Rupee depreciation can wipe out gains from fuel price hike: SBI Research (Photo | ANI)
Editorial

No easy answers as rupee slide poses tough rate choices

Since the start of the war, the RBI has sold over $38 billion and has another $623 billion of usable reserves. But depleting forex would make the exchange rate vulnerable to external shocks

Express News Service

The Indian rupee hit a historic low of 96.96 against the US dollar on Wednesday. It has weakened over 6 percent since the Gulf war began on February 28, lost nearly 7.8 percent so far in 2026 and about 13 percent year-on-year. Worse, markets have priced in 100 a dollar this year, with economists like Gita Gopinath preferring to let the rupee find its own level. Arvind Panagariya, chairman of the 16th Finance Commission, even urged the RBI to not let the rupee depreciation determine its policy response, whatever the level. Others have made the case for a rate hike to defend the rupee and prevent an inflationary build-up. But the very idea of a rate hike has spooked the bond markets, with the 10-year yield firming up 4 basis points to 7.11 percent on Thursday. Although higher rates can attract foreign capital as the interest rate differential between the US and India widens, that gap is near a decadal low right now.

One reason for the weakening rupee is costlier oil imports. With the benchmark crude touching $110-120 a barrel, India’s import bill is now pegged in excess of $240 billion this fiscal, as against roughly $160 billion in the previous fiscal. As prices remains volatile, some fear India may be staring at an oil-driven stagflationary snarl-up regardless of whether prices and supply shortages are short-lived or not. They insist that the right response is to hike rates. But others reason that more than volatile prices, persistent foreign capital outflows is weakening the rupee. For the first time since record-keeping began in 1998-99, foreign portfolio investors were net sellers of Indian equities for two consecutive years.

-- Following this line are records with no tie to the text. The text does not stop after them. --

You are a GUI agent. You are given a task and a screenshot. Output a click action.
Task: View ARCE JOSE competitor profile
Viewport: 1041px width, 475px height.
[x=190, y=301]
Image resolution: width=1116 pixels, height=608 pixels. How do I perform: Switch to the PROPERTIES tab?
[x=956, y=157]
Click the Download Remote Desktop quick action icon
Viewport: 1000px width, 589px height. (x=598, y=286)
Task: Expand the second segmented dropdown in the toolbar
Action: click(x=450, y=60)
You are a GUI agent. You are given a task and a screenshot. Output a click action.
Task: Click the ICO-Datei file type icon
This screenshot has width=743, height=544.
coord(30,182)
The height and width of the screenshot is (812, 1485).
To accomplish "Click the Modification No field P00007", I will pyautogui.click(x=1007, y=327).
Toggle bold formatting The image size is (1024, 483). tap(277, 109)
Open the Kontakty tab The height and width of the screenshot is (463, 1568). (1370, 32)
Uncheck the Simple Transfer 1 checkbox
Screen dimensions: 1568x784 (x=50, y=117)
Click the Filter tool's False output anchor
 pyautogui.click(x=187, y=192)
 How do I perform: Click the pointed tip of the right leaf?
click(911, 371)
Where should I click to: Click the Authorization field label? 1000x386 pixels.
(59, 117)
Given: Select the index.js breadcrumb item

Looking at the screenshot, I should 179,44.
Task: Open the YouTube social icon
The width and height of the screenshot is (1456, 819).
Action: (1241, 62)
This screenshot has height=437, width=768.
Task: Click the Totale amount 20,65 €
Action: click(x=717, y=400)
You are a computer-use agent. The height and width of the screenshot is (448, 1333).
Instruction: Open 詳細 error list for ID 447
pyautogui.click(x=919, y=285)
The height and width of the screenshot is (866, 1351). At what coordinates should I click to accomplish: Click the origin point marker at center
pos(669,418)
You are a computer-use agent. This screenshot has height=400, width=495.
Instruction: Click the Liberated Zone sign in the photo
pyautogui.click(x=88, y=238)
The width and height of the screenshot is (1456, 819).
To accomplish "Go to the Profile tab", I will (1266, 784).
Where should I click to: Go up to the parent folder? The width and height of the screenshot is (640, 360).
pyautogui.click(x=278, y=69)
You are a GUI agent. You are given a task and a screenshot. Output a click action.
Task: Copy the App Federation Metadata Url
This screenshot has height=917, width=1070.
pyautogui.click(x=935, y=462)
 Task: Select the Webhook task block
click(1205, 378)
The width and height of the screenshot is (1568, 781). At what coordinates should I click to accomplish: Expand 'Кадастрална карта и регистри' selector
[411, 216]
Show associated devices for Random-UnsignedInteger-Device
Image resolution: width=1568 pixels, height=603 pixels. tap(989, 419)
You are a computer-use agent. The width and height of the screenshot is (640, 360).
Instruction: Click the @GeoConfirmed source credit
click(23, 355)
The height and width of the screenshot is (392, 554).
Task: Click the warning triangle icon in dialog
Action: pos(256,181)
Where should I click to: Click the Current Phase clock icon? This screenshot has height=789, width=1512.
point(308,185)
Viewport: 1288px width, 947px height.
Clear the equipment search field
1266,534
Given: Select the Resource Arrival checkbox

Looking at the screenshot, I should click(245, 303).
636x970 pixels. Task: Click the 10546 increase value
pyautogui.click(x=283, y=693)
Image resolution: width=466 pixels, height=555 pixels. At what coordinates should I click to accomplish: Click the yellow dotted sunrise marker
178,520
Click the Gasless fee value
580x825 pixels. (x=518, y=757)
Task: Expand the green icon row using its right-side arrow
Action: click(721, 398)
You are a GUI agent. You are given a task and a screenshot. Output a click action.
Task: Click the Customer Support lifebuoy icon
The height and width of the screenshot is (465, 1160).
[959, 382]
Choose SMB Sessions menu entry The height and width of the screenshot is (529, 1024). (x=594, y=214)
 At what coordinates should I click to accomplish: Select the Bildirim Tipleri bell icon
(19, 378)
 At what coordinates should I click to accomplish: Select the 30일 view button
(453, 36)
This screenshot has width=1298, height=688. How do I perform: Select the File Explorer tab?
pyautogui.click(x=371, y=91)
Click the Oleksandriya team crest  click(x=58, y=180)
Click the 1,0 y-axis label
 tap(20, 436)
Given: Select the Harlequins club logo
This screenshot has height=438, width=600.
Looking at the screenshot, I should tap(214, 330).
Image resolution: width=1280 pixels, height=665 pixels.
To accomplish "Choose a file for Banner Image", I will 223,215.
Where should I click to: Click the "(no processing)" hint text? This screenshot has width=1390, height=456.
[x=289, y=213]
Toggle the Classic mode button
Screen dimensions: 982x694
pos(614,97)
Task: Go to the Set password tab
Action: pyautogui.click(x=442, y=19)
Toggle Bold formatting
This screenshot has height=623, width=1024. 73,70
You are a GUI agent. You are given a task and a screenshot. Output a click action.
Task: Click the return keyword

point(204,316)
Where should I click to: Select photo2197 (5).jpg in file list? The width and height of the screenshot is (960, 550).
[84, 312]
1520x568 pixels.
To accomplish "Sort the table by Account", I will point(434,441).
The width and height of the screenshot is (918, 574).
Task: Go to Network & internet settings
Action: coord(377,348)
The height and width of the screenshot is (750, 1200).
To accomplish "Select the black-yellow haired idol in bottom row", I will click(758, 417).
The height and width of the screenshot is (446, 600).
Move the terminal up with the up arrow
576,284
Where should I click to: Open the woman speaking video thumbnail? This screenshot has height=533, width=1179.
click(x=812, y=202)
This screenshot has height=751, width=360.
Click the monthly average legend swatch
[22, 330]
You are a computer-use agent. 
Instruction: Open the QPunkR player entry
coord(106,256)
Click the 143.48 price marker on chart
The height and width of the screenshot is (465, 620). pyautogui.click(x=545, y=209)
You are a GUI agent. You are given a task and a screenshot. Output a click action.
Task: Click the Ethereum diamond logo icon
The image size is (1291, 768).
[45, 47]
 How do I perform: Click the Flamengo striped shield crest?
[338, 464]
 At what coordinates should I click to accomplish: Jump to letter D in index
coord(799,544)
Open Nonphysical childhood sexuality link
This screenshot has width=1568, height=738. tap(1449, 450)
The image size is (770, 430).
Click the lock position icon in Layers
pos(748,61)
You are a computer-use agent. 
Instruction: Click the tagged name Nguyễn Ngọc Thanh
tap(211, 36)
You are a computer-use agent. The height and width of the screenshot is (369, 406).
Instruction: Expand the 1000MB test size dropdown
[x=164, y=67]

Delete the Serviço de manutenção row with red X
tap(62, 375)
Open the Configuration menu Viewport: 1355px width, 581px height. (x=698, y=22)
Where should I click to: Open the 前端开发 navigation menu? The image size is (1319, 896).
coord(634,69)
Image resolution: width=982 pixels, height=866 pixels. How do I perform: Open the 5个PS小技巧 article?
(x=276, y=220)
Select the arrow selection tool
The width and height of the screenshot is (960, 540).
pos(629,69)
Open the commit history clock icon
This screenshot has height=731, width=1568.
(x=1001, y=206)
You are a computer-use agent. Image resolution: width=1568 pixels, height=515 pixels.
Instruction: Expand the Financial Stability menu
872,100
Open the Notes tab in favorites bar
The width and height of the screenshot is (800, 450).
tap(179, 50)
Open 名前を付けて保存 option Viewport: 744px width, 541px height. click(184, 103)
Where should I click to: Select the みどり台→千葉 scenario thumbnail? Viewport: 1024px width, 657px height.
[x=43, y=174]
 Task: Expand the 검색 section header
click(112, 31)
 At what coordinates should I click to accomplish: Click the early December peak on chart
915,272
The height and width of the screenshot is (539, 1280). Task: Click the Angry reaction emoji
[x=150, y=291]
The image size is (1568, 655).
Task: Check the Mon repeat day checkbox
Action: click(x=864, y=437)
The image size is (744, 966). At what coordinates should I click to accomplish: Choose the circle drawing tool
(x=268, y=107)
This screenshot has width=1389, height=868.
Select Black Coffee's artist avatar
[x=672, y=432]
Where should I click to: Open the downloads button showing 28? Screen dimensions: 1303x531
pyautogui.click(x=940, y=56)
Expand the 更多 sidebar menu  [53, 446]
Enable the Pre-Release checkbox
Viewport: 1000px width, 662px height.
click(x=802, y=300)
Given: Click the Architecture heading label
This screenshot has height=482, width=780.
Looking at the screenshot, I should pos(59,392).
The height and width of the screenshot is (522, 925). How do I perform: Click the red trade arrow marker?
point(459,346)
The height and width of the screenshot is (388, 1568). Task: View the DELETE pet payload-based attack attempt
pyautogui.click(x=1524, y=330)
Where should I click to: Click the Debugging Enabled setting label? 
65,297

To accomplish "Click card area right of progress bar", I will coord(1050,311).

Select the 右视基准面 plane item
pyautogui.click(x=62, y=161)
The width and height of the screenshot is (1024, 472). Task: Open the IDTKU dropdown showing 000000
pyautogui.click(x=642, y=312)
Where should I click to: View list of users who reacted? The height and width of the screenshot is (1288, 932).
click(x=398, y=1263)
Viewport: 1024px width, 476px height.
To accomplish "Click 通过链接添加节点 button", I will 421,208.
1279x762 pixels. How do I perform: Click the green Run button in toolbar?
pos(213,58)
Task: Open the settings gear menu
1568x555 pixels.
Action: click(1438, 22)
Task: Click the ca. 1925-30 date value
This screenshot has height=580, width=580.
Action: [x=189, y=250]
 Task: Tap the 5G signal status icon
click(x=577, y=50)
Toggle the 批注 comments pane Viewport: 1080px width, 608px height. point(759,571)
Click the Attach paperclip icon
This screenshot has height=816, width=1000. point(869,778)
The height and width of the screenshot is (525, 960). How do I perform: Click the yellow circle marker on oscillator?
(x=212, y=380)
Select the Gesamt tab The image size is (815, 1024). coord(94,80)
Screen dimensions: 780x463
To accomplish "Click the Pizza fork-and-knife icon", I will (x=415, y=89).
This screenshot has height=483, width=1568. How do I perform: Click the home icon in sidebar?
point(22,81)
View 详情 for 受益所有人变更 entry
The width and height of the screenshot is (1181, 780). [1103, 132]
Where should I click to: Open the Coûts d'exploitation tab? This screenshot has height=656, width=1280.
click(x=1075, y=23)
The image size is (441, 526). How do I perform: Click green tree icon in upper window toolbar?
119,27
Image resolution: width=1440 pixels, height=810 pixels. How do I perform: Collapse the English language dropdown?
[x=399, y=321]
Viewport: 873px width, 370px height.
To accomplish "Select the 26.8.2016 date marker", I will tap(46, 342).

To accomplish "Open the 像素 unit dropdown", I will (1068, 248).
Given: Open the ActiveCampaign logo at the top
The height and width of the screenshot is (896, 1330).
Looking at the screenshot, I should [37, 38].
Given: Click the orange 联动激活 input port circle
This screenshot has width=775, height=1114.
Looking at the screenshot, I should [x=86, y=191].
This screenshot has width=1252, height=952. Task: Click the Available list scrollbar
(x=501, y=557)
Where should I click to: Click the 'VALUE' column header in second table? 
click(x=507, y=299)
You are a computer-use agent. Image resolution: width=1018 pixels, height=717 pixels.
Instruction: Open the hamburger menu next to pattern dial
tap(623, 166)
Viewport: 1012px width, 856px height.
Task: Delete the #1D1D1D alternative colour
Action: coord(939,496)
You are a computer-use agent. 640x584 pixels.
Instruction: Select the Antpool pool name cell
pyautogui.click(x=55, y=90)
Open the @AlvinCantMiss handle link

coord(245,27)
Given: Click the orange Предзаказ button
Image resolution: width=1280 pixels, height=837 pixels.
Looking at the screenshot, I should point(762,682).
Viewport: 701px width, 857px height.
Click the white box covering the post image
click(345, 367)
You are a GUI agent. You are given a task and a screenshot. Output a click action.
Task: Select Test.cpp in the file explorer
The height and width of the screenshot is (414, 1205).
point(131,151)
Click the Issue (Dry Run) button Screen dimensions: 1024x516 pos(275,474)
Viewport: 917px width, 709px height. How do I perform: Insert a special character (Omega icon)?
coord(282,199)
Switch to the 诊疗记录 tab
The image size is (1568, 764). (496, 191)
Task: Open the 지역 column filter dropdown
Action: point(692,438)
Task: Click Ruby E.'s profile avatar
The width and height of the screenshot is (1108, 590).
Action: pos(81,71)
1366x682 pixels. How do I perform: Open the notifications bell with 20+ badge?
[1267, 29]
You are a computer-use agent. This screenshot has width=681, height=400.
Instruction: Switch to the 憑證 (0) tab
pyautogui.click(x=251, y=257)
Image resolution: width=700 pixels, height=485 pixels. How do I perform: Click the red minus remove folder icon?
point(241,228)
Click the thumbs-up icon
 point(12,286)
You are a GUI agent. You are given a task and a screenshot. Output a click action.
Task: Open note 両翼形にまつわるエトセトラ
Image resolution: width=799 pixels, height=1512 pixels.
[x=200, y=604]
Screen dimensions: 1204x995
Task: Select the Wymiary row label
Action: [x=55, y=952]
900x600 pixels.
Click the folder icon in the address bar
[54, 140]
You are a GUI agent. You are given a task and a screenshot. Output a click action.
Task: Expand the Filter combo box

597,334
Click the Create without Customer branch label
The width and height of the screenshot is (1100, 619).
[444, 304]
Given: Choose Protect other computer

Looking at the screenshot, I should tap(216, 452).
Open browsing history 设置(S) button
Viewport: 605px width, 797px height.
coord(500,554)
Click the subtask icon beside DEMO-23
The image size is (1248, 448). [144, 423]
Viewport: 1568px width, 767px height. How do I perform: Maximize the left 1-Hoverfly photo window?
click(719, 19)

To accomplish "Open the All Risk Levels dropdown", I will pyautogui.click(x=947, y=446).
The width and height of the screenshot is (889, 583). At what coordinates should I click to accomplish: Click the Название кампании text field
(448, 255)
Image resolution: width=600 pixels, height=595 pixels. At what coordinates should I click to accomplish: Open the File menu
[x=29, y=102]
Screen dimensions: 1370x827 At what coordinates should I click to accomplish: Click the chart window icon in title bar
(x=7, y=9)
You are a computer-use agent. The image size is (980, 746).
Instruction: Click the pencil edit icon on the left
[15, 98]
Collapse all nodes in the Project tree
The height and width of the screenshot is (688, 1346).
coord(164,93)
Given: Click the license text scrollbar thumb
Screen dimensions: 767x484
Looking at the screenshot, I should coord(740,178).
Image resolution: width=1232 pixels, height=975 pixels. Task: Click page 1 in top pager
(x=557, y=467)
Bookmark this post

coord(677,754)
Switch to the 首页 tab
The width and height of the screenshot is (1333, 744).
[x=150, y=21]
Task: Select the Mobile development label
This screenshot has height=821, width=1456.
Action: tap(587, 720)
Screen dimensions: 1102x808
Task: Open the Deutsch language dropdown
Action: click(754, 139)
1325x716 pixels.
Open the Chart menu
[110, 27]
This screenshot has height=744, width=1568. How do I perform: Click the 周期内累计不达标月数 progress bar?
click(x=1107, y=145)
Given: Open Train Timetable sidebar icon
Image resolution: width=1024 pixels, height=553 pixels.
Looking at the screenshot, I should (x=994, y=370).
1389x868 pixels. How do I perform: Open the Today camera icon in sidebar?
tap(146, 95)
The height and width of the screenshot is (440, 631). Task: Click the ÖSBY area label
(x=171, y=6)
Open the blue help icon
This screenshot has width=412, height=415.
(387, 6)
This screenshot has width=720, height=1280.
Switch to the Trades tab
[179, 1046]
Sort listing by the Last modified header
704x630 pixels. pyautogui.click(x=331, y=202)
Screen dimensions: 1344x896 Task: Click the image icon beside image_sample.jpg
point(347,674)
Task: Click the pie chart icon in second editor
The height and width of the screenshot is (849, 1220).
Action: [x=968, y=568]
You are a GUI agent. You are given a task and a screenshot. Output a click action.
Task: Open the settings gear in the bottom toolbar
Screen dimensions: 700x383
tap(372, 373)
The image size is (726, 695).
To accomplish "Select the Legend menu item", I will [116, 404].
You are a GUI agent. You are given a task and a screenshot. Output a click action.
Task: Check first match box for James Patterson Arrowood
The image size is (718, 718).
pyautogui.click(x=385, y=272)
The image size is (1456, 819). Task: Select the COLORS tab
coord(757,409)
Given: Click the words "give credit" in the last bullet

Traditionally, the RBI sells dollars to stem the rupee’s slide. Since the start of the war, it has sold over $38 billion and has another $623 billion of usable reserves. But depleting forex would make the exchange rate vulnerable to external shocks. That’s why the central bank announced a $5-billion rupee-dollar swap to inject liquidity into the banking system and boost dollar reserves. The move helped the rupee regain a bit of ground. But the question is whether such interventions would be enough in the face of further pressure from oil prices, the threat of imported inflation, a strengthening dollar and higher Treasury yields.